Enough to soothe the aches of an identity crisis?

Comment Remember when software product upgrades were a big thing? Balloons, keyrings, parties? Today, they’re slipped under the door furtively like a pizza takeaway price list. And so it is with Adobe’s announcement today of what’s new in Creative Cloud: lots of PR singing by email, but no actual dancing seems to be taking place.

When Adobe initially rebundled its disparate creative applications into a suite – Creative Suite, no less – users loved it and it made great PR. Instead of having to spread its many product upgrades incrementally across the year as they become available, the company could hit users with an almighty bang every 18 months.

However, in doing so, Adobe had built a rod for its own back. With Creative Suite, the company had to co-ordinate all its development teams and pre-release programmes to hit precisely the same launch date. It wasn’t just difficult, it was inconvenient and occasionally pointless for some of the applications in the suite that didn’t warrant an upgrade at the same time as the others.

Creative Cloud goes a long way toward solving the challenges of such development logistics. Putting aside the controversial financial aspects of the subscription model for a moment, Creative Cloud makes good sense for users who want the best and latest that Adobe can offer. No longer do users have to wait 18 months for major upgrades and core-code updates nor keep their eyes open for minor bug-fixes to appear on obscure support pages. With Adobe CC, the various fixes, updates and upgrades just turn up whenever they’re ready.

For Adobe, though, CC presents a major marketing challenge. It’s difficult to justify hiring a nightclub to celebrate the fact that your company distributed ad hoc updates across a dozens of products (including all the CS6 versions) at scores of irregular dates throughout the year. So it would be a little unfair to point out that the CC 2014 ‘launch’ appears to be a kludge of new-but-minor product features, a recap of some of the enhancements we already saw earlier this year and some blah about a $200 pen that looks like a party-bag Toblerone.

On the surface, there is nothing new in flagship Photoshop CC or heavyweights such as After Effects and Premiere Pro that would have convinced anyone to invest in a traditional package upgrade. InDesign CC now supports fixed-layout ePub? Well, golly gosh.

What’s really happening is Adobe reminding us what good value Creative Cloud can be if you are a creative multi-media power user. Unfortunately, those who use only a handful of the CC applications – such as the traditional Photoshop + Illustrator + InDesign + Acrobat brigade for whom the old Creative Suite was ideal – will find it very difficult to justify the subscription cost.

More worrying still is Adobe’s insistence on implementing much of CC’s newest features as cloud services. Yes, it’s in the name but Adobe spectacularly demonstrated a month ago how badly cloud-based services can go wrong by locking everyone out of their Adobe IDs. This is a problem when all of Adobe’s products depend upon users being able to sign in online merely to make their desktop applications run.

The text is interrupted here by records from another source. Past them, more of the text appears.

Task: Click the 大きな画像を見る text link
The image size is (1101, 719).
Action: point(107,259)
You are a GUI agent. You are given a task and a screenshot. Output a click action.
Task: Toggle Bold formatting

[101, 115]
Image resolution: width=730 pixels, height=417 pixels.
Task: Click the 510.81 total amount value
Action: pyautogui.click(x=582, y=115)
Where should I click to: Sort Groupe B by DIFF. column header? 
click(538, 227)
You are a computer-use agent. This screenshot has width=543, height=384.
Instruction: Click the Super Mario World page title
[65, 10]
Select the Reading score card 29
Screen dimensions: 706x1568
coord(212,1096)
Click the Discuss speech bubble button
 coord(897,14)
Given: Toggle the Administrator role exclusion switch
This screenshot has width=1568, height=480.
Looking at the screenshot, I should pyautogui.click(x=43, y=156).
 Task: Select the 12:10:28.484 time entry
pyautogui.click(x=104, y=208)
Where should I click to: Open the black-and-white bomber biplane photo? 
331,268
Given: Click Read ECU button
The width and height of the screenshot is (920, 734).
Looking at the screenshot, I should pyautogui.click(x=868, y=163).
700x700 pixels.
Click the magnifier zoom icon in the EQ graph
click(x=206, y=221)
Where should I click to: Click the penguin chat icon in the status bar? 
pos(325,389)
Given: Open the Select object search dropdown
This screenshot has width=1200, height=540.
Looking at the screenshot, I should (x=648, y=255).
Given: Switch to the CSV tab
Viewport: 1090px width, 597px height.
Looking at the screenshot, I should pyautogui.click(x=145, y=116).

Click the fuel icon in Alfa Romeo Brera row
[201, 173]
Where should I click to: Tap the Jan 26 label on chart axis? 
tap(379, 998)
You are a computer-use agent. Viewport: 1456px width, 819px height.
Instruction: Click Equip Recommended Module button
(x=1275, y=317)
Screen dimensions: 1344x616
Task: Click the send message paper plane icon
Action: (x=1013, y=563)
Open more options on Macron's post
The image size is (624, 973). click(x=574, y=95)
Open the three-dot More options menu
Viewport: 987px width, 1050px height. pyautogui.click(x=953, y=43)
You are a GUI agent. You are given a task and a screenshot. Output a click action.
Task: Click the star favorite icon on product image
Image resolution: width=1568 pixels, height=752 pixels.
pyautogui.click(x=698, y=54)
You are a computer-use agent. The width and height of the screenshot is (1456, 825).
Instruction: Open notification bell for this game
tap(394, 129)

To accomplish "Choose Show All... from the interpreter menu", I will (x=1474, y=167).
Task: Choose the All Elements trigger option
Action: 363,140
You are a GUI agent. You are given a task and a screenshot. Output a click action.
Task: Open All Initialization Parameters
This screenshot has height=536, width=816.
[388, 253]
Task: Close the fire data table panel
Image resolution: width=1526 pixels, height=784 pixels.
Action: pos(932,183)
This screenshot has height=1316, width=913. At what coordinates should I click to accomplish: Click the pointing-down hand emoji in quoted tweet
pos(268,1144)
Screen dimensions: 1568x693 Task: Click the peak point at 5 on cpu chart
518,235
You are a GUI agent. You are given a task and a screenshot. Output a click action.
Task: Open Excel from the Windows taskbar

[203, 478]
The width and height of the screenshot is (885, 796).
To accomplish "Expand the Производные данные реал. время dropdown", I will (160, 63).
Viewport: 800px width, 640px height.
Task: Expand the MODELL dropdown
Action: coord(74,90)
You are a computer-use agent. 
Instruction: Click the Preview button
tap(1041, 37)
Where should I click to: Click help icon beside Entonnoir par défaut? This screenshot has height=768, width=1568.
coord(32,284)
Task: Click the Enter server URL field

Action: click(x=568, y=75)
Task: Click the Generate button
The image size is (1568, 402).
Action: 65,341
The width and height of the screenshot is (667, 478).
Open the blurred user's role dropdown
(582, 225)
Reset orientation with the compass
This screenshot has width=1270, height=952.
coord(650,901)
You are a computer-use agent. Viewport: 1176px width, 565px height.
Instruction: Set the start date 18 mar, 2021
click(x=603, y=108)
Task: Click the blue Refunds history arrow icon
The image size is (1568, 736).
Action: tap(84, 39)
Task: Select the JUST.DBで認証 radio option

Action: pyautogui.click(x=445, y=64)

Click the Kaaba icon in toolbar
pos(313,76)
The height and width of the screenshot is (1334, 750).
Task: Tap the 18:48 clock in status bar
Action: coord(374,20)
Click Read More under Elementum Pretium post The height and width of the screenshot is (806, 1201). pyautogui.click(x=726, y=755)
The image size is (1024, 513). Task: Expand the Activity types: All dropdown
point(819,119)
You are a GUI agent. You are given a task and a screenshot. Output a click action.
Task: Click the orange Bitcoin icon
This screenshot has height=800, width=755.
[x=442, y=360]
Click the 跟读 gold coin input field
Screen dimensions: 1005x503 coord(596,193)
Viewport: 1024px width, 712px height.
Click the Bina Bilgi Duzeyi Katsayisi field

Adobe’s dismissal of the nightmare, in which they threw users out for some 36 hours in mid-May, as a “minor incident” is shameful. So, too, is the utter contempt in which they apparently hold their own customers: one Adobe evangelist at the recent CC pre-launch press briefing suggested that it was the users’ own fault for logging out of their Adobe IDs when they experienced sign-in issues instead of following a convoluted workaround that no-one except Adobe knew about.